### Exercise tasks
**1.** Answer these from the passage on Rhodes's secret society, one line each:
(a) Besides Rhodes, how many individuals made up the center ring of power?
(b) In what year did Rhodes die?
(c) From which two places did Milner mainly recruit?
**2.** Restate the passage on Rhodes's secret society between "The Network’s First" and "became the strongest.", inclusive, renaming "inner ring" as "core circle".
**3.** Go on with the passage on Rhodes's secret society from where it stops.

### Given text

########################################

The Network’s First Instrument and
Some of Its Accomplishments
The
first instrument created by Rhodes and his associates was the secret society
itself. After seventeen years of planning,23
Rhodes called a meeting and formally established the society. Inspired by the
Jesuits,24
the Illuminati,25
and the Freemasons (of which he was a member),26
Rhodes hoped to succeed where the other secret societies had failed. Using a
“rings within rings” structure, the center ring of power (composed of Rhodes and
just three other individuals) would control all of the outer rings. Of the three
individuals who shared the inner ring with Rhodes, Alfred Milner (later awarded
the title Lord Milner) became the strongest.
The goals which Rhodes and Milner
sought and the methods by which they hoped to achieve them were so similar by
1902 that the two are almost indistinguishable. Both sought to unite the
world…in a federal structure around Britain. Both felt that this goal could best
be achieved by a secret band of men united to one another by devotion to the
common cause…Both felt that this band should pursue its goal
by secret political and economic influence behind the scenes and by the control
of journalistic, educational, and propaganda agencies.
With the
death of Rhodes in 1902, Milner obtained control of Rhodes’s money and was able
to use it to lubricate the workings of his propaganda machine. This is exactly
as Rhodes had wanted and had intended. Milner was Rhodes’s heir, and both men
knew it…In 1898…Rhodes said, “I support Milner absolutely without reserve. If he
says peace, I say peace; if he says war, I say war. Whatever happens, I say
ditto to Milner.”27
Always
on the lookout for potential helpers, Milner recruited mainly from Oxford and
Toynbee Hall. He used his influence to place the new recruits into positions of
power.

########################################

### Data excerpt
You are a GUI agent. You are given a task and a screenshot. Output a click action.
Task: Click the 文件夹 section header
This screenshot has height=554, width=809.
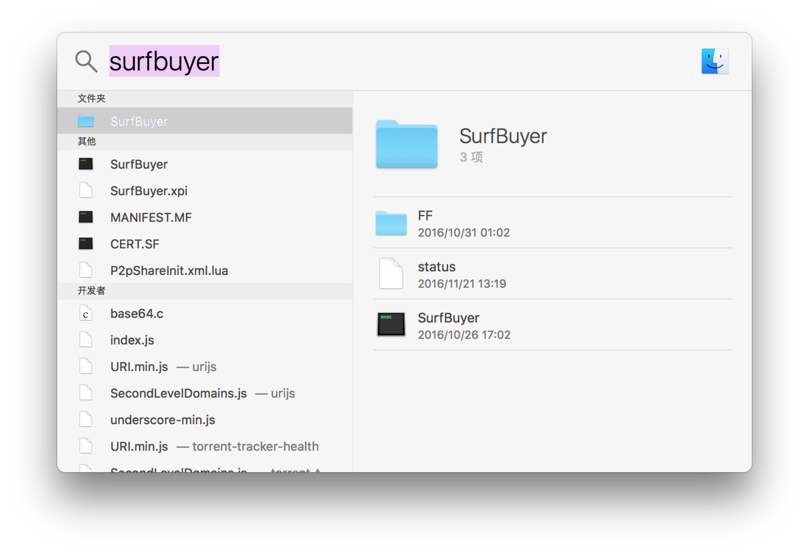coord(91,99)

########################################

### Response list
**1.**
(a) Three.
(b) 1902.
(c) Oxford and Toynbee Hall.

**2.**
The Network’s First Instrument and
Some of Its Accomplishments
The
first instrument created by Rhodes and his associates was the secret society
itself. After seventeen years of planning,23
Rhodes called a meeting and formally established the society. Inspired by the
Jesuits,24
the Illuminati,25
and the Freemasons (of which he was a member),26
Rhodes hoped to succeed where the other secret societies had failed. Using a
“rings within rings” structure, the center ring of power (composed of Rhodes and
just three other individuals) would control all of the outer rings. Of the three
individuals who shared the core circle with Rhodes, Alfred Milner (later awarded
the title Lord Milner) became the strongest.

**3.**
Through
his influence these men were able to win influential posts in government and
international finance and became the dominant influence in British imperial and
foreign affairs…Under Milner in South Africa they were known as Milner’s
Kindergarten until 1910. In 1909–1913 they organized semisecret groups, known as
Round Table Groups, in the chief British dependencies and the United States.28
As
already covered in chapter 1:
In 1919
they founded the Royal Institute of International Affairs (Chatham
House)…Similar Institutes of International Affairs were established in the chief
British dominions and in the United States (where it is known as the Council on
Foreign Relations) in the period 1919–1927. After 1925 a somewhat similar
structure of organizations, known as the Institute of Pacific Relations [IPR]
was set up.29
The
Anglo-American Establishment describes the Network’s basic system
of recruitment and placement this way:
The
inner circle of this group, because of its close contact with Oxford and with
All Souls, was in a position to notice able young undergraduates at Oxford.
These were admitted to All Souls and at once given opportunities in public life
and in writing or teaching, to test their abilities and loyalty to the ideals of
the Milner Group. If they passed both of these tests, they were gradually
admitted to the Milner Group’s great fiefs such as the Royal Institute of
International Affairs, The Times,
The Round Table, or, on the larger scene, to the
ranks of the Foreign or Colonial Offices.30
This
system proved to be very effective. It allowed the growing Network to remain
hidden, while its founders exercised a level of control that can “hardly be
exaggerated.” As proof, Quigley provides a partial list of the group’s so-called
accomplishments. Among them:
•
The Second Boer War (1899–1902)
•
The partitioning of Ireland,
Palestine, and India
•
Formation and management of the
League of Nations
•
British “appeasement” policy
(empowerment policy) of Hitler
•
Control
of The Times, Oxford, and those who write “the
history of British Imperial and foreign policy”
Quigley
goes on to say:
It
would be expected that a Group which could number among its achievements such
accomplishments as these would be a familiar subject for discussion among
students of history…In this case, the expectation is not realized.31
Something else that is “not realized” when dispassionately rattling off a list
of “accomplishments” like those above is the true
gravity and life-altering impact of those events. To provide a little
perspective, we’ll briefly cover one of the aforementioned accomplishments here.
They say a picture is worth a thousand words, so let’s start with a picture of
just one of the thousands of children (Lizzie Van
Zyl) who starved to death in British concentration camps during the Second Boer
War.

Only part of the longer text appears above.